■ **Problem requirements**
Please repeat each line of the data exactly, with nothing left out.

Items listed in a dataset
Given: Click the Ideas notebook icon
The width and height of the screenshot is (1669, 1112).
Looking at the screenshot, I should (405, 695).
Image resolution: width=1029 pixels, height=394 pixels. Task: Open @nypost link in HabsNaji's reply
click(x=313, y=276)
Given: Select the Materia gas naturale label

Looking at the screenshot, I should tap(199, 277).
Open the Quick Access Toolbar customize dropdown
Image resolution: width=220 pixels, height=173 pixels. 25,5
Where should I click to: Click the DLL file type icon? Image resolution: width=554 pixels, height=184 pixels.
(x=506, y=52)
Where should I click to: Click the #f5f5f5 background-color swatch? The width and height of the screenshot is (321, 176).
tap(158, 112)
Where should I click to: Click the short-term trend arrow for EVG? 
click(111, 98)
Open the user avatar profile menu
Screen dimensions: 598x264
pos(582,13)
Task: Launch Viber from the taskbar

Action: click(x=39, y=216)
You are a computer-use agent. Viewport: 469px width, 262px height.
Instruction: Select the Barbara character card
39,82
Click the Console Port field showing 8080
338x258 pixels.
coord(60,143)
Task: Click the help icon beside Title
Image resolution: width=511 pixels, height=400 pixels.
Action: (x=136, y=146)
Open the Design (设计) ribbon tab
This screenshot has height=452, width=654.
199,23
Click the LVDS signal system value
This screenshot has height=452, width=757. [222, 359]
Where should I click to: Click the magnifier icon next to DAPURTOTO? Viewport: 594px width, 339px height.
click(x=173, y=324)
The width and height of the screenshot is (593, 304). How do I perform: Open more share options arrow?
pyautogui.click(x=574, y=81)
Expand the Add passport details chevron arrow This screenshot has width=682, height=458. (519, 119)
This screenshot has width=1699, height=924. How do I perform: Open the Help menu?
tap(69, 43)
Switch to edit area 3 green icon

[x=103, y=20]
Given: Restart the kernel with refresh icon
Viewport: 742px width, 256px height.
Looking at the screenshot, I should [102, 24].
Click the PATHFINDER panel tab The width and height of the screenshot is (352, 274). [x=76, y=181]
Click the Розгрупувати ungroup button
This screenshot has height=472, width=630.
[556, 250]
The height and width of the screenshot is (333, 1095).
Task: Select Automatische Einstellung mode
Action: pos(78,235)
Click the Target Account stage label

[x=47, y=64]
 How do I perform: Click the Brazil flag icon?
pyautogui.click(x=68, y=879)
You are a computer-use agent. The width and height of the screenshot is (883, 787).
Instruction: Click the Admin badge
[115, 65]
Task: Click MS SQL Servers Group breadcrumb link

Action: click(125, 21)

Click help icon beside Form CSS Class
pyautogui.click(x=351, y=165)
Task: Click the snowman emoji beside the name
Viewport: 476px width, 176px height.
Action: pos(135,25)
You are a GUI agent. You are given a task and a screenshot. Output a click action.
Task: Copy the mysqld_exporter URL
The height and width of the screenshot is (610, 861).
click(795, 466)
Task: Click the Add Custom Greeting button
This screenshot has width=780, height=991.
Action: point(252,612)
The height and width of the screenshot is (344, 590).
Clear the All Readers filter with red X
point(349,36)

■ **Response area**
Given: Click the Ideas notebook icon
The width and height of the screenshot is (1669, 1112).
Looking at the screenshot, I should (405, 695).
Image resolution: width=1029 pixels, height=394 pixels. Task: Open @nypost link in HabsNaji's reply
click(x=313, y=276)
Given: Select the Materia gas naturale label

Looking at the screenshot, I should tap(199, 277).
Open the Quick Access Toolbar customize dropdown
Image resolution: width=220 pixels, height=173 pixels. 25,5
Where should I click to: Click the DLL file type icon? Image resolution: width=554 pixels, height=184 pixels.
(x=506, y=52)
Where should I click to: Click the #f5f5f5 background-color swatch? The width and height of the screenshot is (321, 176).
tap(158, 112)
Where should I click to: Click the short-term trend arrow for EVG? 
click(111, 98)
Open the user avatar profile menu
Screen dimensions: 598x264
pos(582,13)
Task: Launch Viber from the taskbar

Action: click(x=39, y=216)
You are a computer-use agent. Viewport: 469px width, 262px height.
Instruction: Select the Barbara character card
39,82
Click the Console Port field showing 8080
338x258 pixels.
coord(60,143)
Task: Click the help icon beside Title
Image resolution: width=511 pixels, height=400 pixels.
Action: (x=136, y=146)
Open the Design (设计) ribbon tab
This screenshot has height=452, width=654.
199,23
Click the LVDS signal system value
This screenshot has height=452, width=757. [222, 359]
Where should I click to: Click the magnifier icon next to DAPURTOTO? Viewport: 594px width, 339px height.
click(x=173, y=324)
The width and height of the screenshot is (593, 304). How do I perform: Open more share options arrow?
pyautogui.click(x=574, y=81)
Expand the Add passport details chevron arrow This screenshot has width=682, height=458. (519, 119)
This screenshot has width=1699, height=924. How do I perform: Open the Help menu?
tap(69, 43)
Switch to edit area 3 green icon

[x=103, y=20]
Given: Restart the kernel with refresh icon
Viewport: 742px width, 256px height.
Looking at the screenshot, I should [102, 24].
Click the PATHFINDER panel tab The width and height of the screenshot is (352, 274). [x=76, y=181]
Click the Розгрупувати ungroup button
This screenshot has height=472, width=630.
[556, 250]
The height and width of the screenshot is (333, 1095).
Task: Select Automatische Einstellung mode
Action: pos(78,235)
Click the Target Account stage label

[x=47, y=64]
 How do I perform: Click the Brazil flag icon?
pyautogui.click(x=68, y=879)
You are a computer-use agent. The width and height of the screenshot is (883, 787).
Instruction: Click the Admin badge
[115, 65]
Task: Click MS SQL Servers Group breadcrumb link

Action: click(125, 21)

Click help icon beside Form CSS Class
pyautogui.click(x=351, y=165)
Task: Click the snowman emoji beside the name
Viewport: 476px width, 176px height.
Action: pos(135,25)
You are a GUI agent. You are given a task and a screenshot. Output a click action.
Task: Copy the mysqld_exporter URL
The height and width of the screenshot is (610, 861).
click(795, 466)
Task: Click the Add Custom Greeting button
This screenshot has width=780, height=991.
Action: point(252,612)
The height and width of the screenshot is (344, 590).
Clear the All Readers filter with red X
point(349,36)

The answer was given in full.